Actieve immunisatie met het HepB-vaccin met of zonder passieve immunisatie met HBIG wordt gebruikt voor HBV-post-expositieprofylaxe (PEP) bij bepaalde personen die zijn blootgesteld aan HBV of HBsAg-positief materiaal (bijvoorbeeld gezondheidszorgpersoneel, slachtoffers van seksueel geweld, seksuele of intieme contacten van personen met een acute of chronische HBV-infectie). (Zie Post-expositieprofylaxe van infectie met het hepatitis B-virus [HBV] onder Toepassingen.)

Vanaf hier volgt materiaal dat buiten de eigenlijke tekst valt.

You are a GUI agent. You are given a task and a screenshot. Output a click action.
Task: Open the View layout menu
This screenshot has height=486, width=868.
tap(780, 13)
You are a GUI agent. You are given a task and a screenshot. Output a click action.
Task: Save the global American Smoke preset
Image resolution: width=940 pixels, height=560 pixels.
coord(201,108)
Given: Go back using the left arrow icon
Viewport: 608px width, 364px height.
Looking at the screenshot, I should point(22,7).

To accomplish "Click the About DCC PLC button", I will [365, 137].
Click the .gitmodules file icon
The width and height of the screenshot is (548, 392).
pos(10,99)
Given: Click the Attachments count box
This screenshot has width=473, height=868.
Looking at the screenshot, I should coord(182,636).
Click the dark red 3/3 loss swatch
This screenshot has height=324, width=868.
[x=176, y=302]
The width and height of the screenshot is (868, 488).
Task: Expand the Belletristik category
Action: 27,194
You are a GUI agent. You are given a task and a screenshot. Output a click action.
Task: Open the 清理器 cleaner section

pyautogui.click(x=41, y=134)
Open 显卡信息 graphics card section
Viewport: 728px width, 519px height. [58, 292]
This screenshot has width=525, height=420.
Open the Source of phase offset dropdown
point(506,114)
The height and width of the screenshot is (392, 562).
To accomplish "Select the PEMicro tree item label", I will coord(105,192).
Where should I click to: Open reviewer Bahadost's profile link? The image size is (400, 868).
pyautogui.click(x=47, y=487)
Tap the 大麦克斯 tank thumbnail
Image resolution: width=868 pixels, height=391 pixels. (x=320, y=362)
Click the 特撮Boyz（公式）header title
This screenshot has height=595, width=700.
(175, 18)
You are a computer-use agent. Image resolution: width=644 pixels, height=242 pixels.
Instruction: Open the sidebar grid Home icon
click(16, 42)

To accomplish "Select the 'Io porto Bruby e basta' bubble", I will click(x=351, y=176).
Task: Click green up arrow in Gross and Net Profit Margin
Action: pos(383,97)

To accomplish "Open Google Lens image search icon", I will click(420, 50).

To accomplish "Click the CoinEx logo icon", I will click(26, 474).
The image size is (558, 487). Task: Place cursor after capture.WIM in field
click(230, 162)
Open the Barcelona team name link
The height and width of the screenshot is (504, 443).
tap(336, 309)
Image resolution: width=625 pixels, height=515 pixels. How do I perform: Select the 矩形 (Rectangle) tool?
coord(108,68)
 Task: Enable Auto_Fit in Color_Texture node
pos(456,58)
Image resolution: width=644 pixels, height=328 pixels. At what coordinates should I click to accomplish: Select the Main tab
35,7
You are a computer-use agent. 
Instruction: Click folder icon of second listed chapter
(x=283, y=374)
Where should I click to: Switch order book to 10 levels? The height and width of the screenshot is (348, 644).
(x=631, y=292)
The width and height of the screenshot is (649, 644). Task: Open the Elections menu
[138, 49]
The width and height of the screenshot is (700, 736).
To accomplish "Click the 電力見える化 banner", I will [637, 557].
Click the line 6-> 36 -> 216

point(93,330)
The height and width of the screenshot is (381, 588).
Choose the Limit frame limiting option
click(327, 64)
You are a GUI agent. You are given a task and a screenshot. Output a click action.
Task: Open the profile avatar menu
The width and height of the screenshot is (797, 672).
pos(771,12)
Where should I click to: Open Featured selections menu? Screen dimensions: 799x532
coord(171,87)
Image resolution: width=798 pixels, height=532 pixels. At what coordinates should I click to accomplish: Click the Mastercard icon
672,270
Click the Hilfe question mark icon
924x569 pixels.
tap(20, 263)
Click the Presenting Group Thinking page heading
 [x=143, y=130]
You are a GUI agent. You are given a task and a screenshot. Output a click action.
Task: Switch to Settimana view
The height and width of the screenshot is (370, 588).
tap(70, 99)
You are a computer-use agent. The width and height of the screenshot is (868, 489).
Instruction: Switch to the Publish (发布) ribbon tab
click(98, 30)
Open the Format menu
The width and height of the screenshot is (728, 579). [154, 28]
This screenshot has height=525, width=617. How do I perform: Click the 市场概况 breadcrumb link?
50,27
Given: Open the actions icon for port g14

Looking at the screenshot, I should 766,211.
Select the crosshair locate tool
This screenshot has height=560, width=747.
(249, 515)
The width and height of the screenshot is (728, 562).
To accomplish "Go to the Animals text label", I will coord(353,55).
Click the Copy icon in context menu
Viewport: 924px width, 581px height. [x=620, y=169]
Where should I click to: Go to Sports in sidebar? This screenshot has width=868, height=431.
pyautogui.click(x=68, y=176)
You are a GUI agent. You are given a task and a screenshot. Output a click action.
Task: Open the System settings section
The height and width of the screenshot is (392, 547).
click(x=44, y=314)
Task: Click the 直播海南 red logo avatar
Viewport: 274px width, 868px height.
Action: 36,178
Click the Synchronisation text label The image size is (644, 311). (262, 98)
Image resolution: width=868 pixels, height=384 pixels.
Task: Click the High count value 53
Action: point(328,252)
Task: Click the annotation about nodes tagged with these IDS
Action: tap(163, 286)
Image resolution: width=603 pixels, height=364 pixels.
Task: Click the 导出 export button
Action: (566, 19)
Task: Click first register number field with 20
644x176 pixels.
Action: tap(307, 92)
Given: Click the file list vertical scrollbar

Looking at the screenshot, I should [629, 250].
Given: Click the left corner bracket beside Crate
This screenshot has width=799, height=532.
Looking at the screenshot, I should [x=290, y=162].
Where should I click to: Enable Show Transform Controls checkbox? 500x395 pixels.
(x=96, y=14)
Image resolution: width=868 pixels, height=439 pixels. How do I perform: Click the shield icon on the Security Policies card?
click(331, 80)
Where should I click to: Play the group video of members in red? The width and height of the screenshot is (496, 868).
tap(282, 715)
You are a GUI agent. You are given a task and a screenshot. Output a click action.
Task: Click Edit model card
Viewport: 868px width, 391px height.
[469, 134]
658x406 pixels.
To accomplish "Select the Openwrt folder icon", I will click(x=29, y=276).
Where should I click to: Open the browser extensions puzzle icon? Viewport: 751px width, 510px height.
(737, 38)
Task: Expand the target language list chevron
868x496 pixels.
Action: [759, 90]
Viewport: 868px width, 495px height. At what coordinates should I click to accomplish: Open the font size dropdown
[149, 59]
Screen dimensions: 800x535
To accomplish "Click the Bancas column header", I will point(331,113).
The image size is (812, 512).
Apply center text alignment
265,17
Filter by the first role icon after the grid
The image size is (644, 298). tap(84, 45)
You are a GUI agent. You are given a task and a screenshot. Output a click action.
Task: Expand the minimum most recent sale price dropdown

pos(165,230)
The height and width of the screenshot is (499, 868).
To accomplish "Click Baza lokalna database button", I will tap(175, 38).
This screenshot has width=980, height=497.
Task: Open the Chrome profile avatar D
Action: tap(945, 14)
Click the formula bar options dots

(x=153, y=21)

Met uitzondering van infectie met het hepatitis D-virus (HDV), zal het monovalente HepB-vaccin geen hepatitis voorkomen die wordt veroorzaakt door andere virussen waarvan bekend is dat ze de lever, inclusief hepatitis A-virus (HAV), hepatitis C-virus (HCV) of hepatitis E-virus (HEV). HDV komt alleen voor als co-infectie of superinfectie bij patiënten met HBV-infectie; individuen die immuun zijn voor HBV zouden ook immuun moeten zijn voor HDV.

Wanneer een dosis HepB-vaccin en een dosis Haemophilus influenzae type b (Hib)-vaccin beide geïndiceerd zijn bij een baby van 6 weken tot 15 maanden oud geboren uit een HBsAg-negatieve vrouw, is de in de handel verkrijgbare vaste - Er kan een combinatievaccin worden gebruikt dat het Hib-conjugaatvaccin (meningokokkeneiwitconjugaat) en het HepB-vaccin (Hib-HepB; Comvax) bevat. ACIP stelt dat dit vaccin met een vaste combinatie ook kan worden gebruikt om de HepB-vaccinreeks te voltooien bij zuigelingen van 6 weken tot 15 maanden oud van HBsAg-positieve vrouwen† [off-label]. Comvax mag niet worden gebruikt voor de initiële (geboorte)dosis van het HepB-vaccin die bij pasgeborenen is geïndiceerd.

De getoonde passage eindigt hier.